Action item -
Your copy should begin at the line containing "The image size is (277, 168)." and end at the last line of the records; transcribe those lines exactly and leave out every picture.

[Stored data]
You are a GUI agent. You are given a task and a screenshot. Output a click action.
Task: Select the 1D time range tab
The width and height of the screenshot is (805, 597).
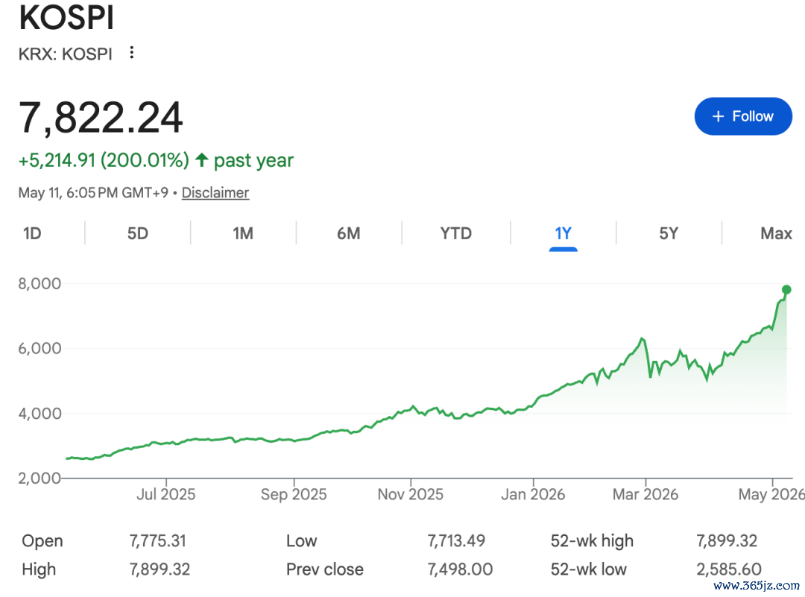tap(32, 233)
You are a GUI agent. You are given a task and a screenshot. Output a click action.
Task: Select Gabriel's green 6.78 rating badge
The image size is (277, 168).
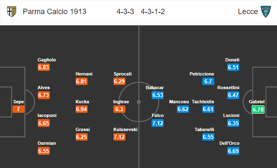click(x=258, y=110)
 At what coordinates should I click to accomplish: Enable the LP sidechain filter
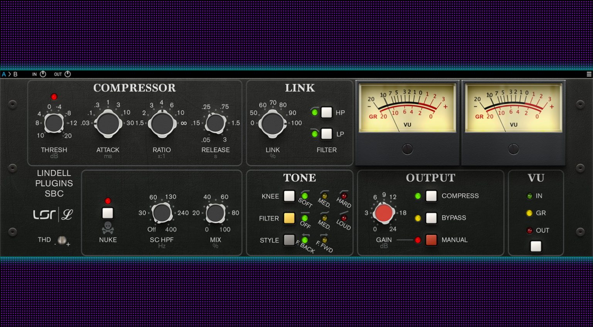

Answer below -
The image size is (277, 168).
click(x=258, y=110)
 At what coordinates should I click to accomplish: Enable the LP sidechain filter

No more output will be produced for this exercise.